━━ Data

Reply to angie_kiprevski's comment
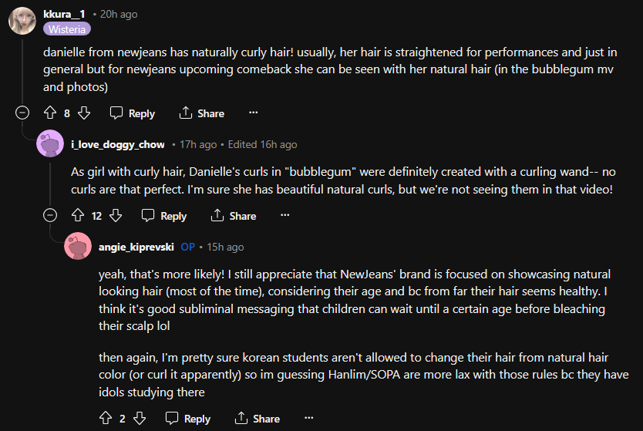This screenshot has height=431, width=643. tap(188, 419)
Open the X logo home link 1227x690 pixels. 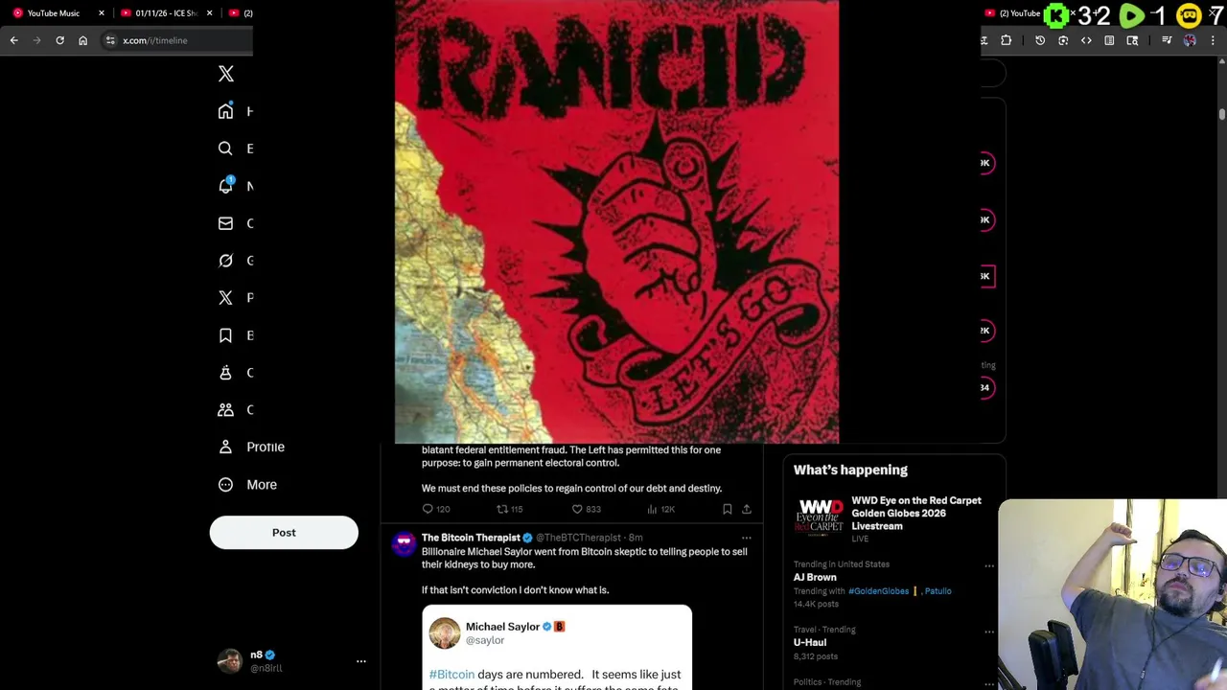tap(226, 74)
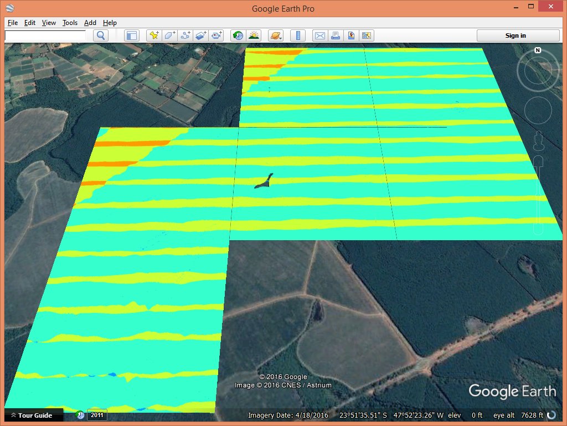Toggle the sidebar panel
567x426 pixels.
tap(131, 36)
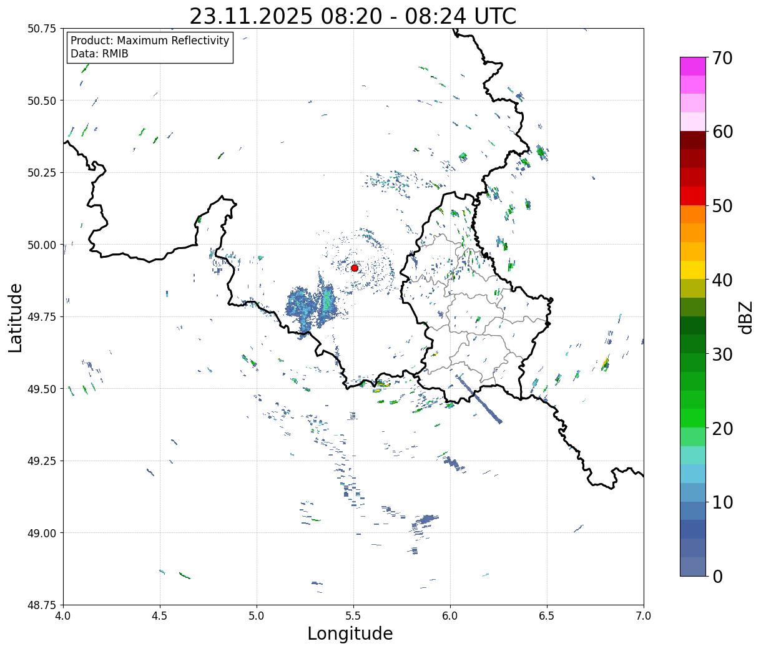Viewport: 761px width, 649px height.
Task: Select the bright red swatch just above 50
Action: coord(692,196)
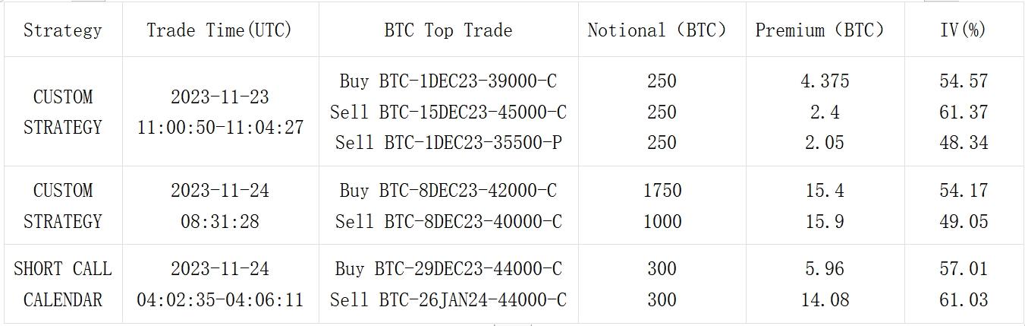Select the Buy BTC-29DEC23-44000-C trade
1025x326 pixels.
coord(448,268)
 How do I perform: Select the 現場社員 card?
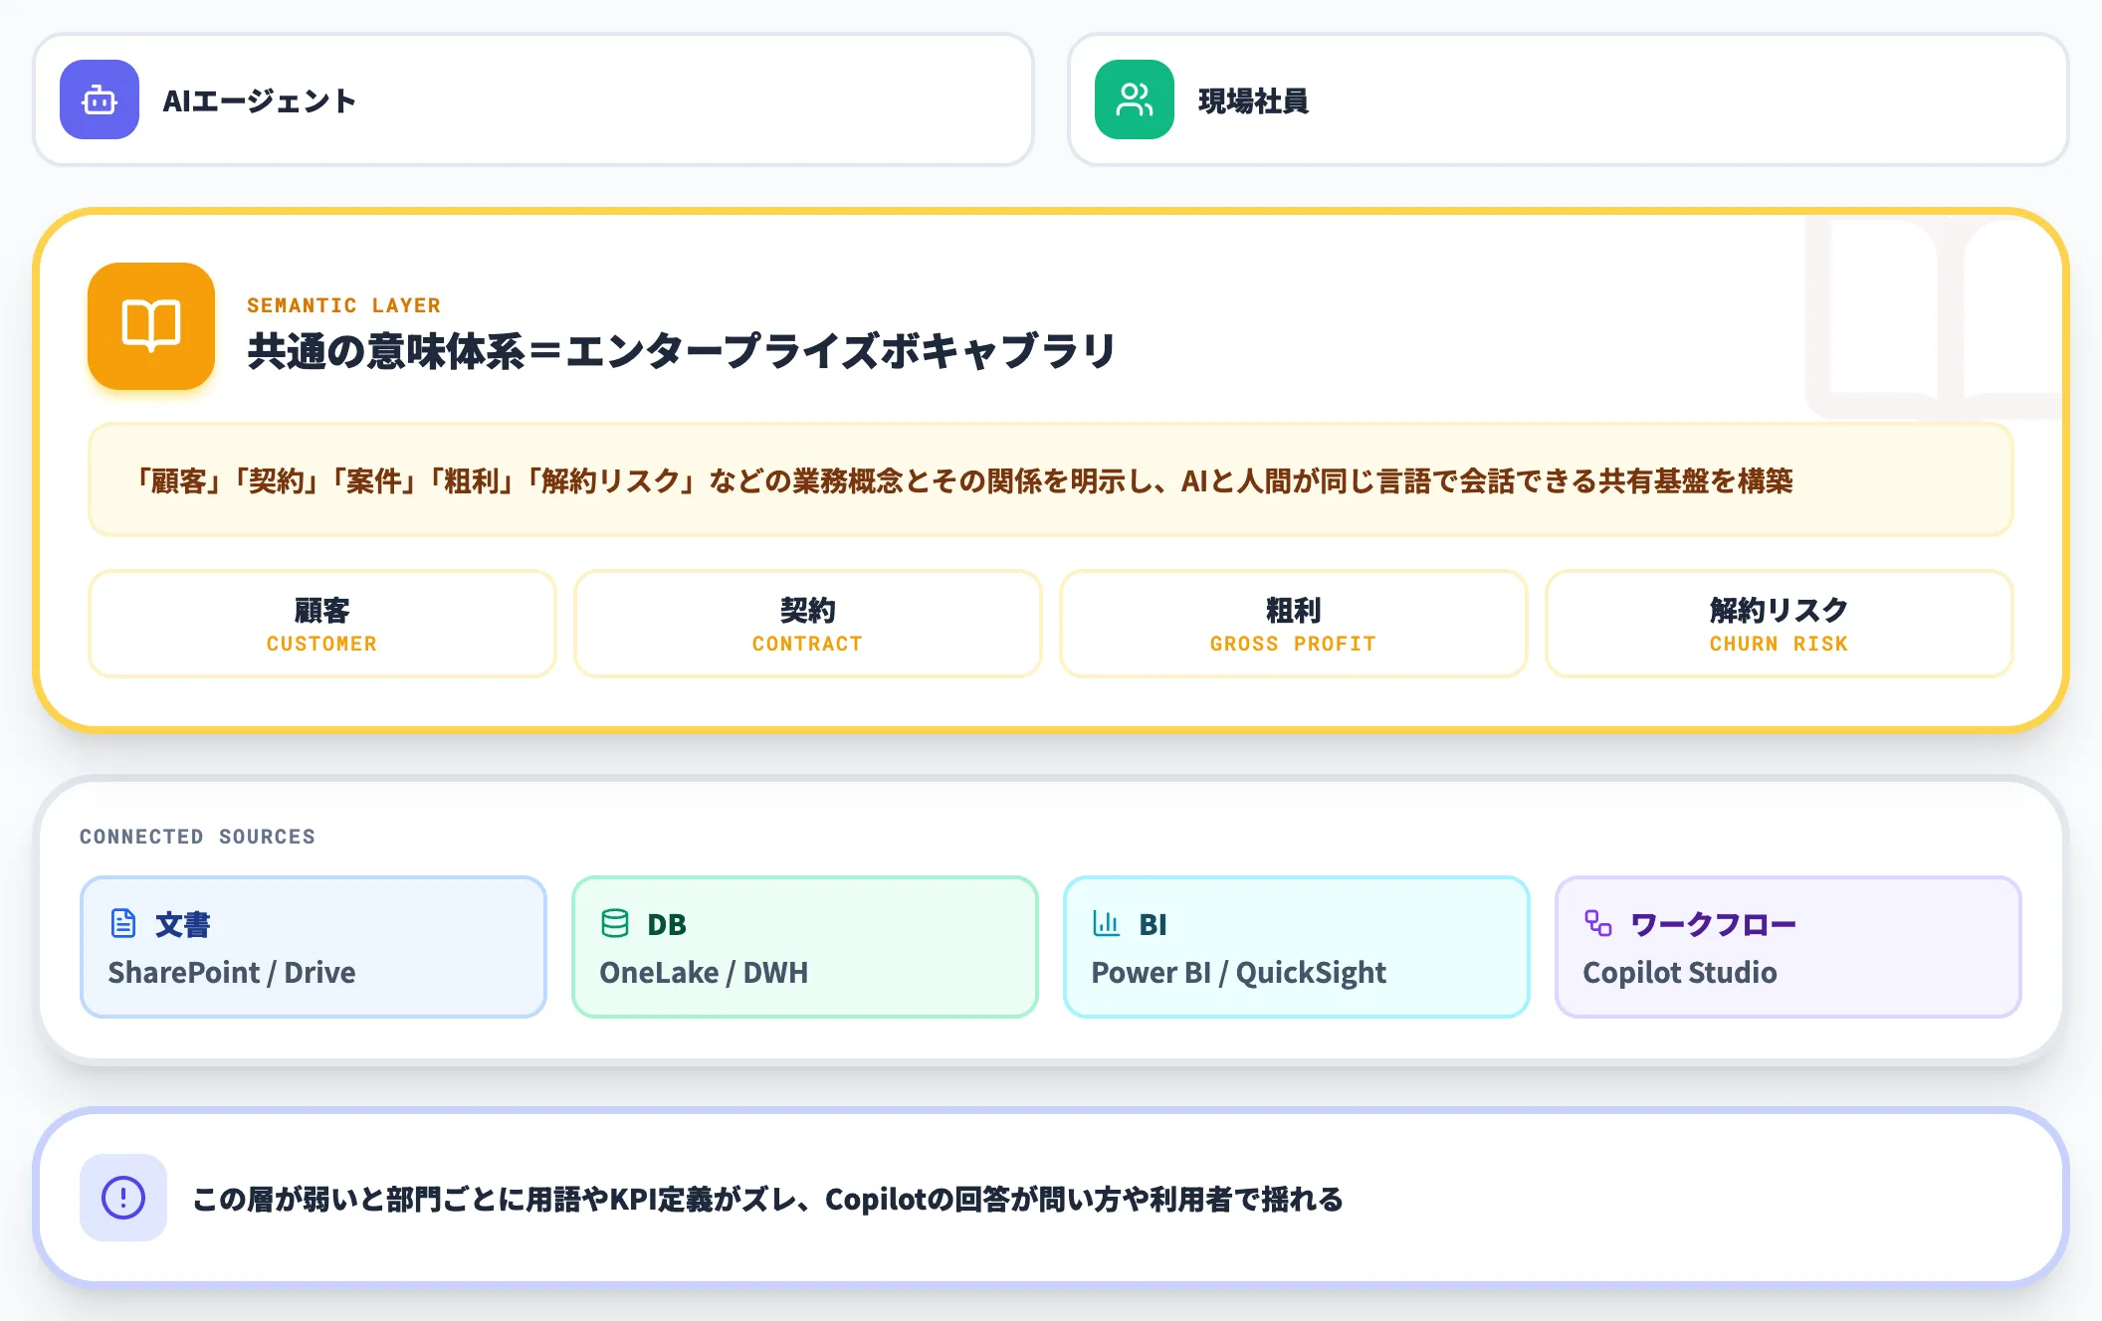1569,99
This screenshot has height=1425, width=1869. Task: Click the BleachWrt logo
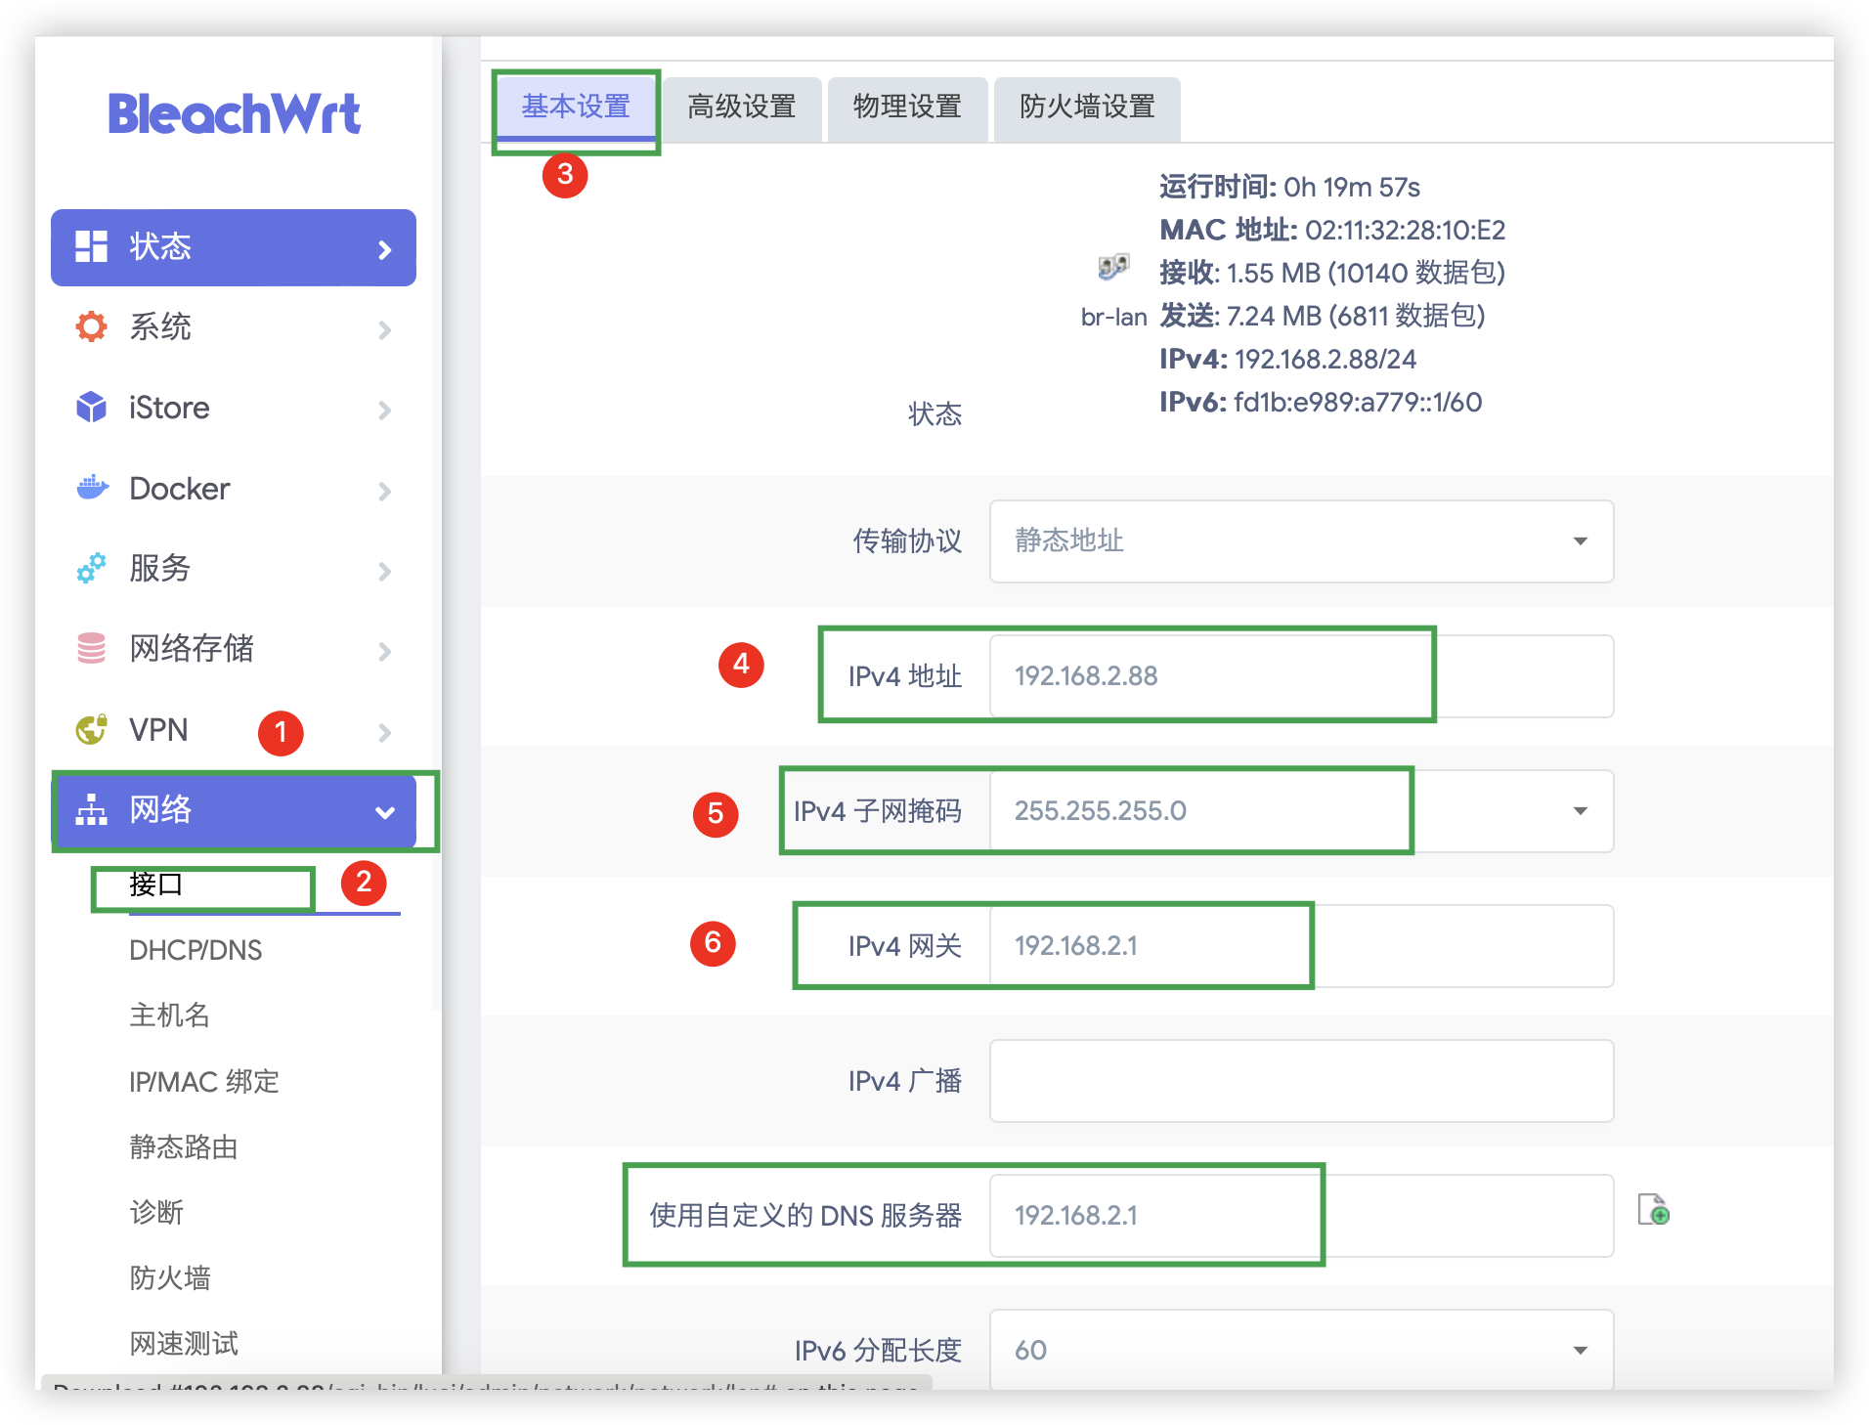pos(234,114)
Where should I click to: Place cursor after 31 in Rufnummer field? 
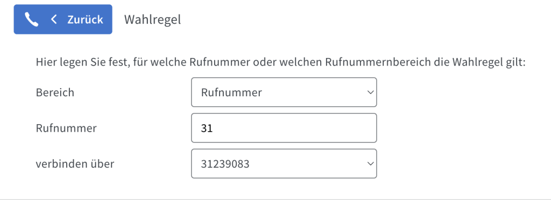pos(214,128)
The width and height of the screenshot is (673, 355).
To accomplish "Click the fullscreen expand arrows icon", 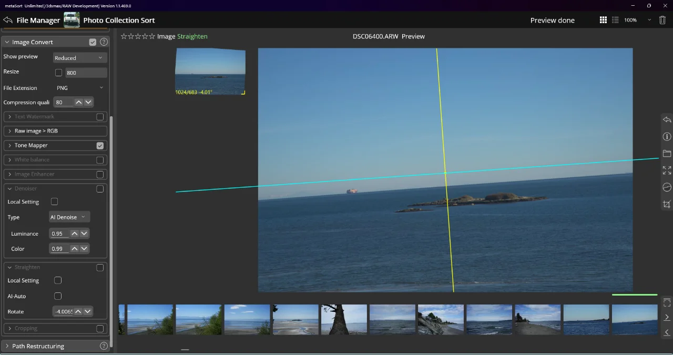I will pos(667,170).
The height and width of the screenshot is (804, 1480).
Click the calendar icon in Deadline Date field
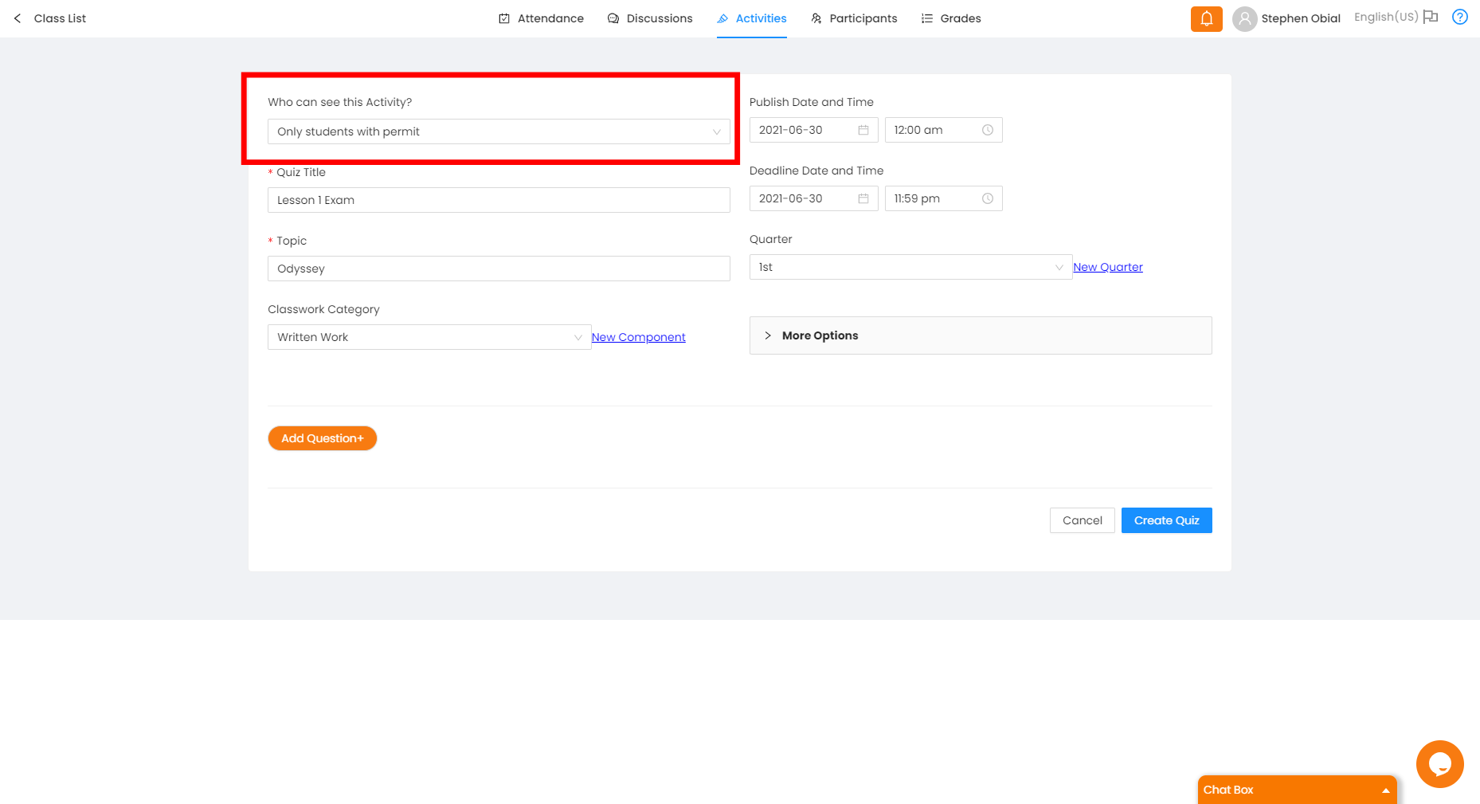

━━━━

Please reproduce only the lines from the one holding "The height and" through the final line of the listing above, both included, with each picture left out.

The height and width of the screenshot is (804, 1480).
Click the calendar icon in Deadline Date field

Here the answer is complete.